Stored items:

-- Opening Marker --

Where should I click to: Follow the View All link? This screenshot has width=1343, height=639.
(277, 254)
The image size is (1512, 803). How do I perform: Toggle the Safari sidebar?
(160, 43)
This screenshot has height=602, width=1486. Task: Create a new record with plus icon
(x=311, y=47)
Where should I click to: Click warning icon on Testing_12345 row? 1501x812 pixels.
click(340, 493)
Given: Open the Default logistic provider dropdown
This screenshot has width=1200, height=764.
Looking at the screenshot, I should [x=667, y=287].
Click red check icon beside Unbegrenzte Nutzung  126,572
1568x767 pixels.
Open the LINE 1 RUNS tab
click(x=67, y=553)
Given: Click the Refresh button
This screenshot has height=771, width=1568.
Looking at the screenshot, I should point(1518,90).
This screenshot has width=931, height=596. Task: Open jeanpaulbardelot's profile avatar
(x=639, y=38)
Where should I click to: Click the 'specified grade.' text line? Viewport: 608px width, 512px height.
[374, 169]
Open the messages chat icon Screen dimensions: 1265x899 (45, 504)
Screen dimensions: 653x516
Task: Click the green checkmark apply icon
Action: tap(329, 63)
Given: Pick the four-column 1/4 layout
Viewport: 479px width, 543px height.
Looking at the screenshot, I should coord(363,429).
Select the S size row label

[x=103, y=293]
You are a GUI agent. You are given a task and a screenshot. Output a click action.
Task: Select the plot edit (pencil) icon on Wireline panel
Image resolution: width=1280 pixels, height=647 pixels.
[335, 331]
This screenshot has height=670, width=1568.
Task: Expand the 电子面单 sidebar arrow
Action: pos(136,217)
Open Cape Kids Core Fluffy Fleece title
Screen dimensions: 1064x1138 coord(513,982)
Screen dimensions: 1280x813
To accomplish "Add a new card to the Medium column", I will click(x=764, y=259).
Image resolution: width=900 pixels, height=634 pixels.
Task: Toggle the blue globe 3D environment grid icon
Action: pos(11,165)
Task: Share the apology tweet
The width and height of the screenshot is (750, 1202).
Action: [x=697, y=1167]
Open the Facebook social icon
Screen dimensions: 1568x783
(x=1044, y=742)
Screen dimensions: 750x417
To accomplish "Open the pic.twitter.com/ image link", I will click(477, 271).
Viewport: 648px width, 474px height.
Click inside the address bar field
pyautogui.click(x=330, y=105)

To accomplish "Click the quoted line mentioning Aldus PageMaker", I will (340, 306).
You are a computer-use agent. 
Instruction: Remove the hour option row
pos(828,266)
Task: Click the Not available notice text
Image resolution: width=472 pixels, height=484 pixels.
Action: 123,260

-- Closing Marker --

About this exercise:
Copy out every line of the data that includes "agent".

Exercise output:
You are a GUI agent. You are given a task and a screenshot. Output a click action.
You are a computer-use agent. 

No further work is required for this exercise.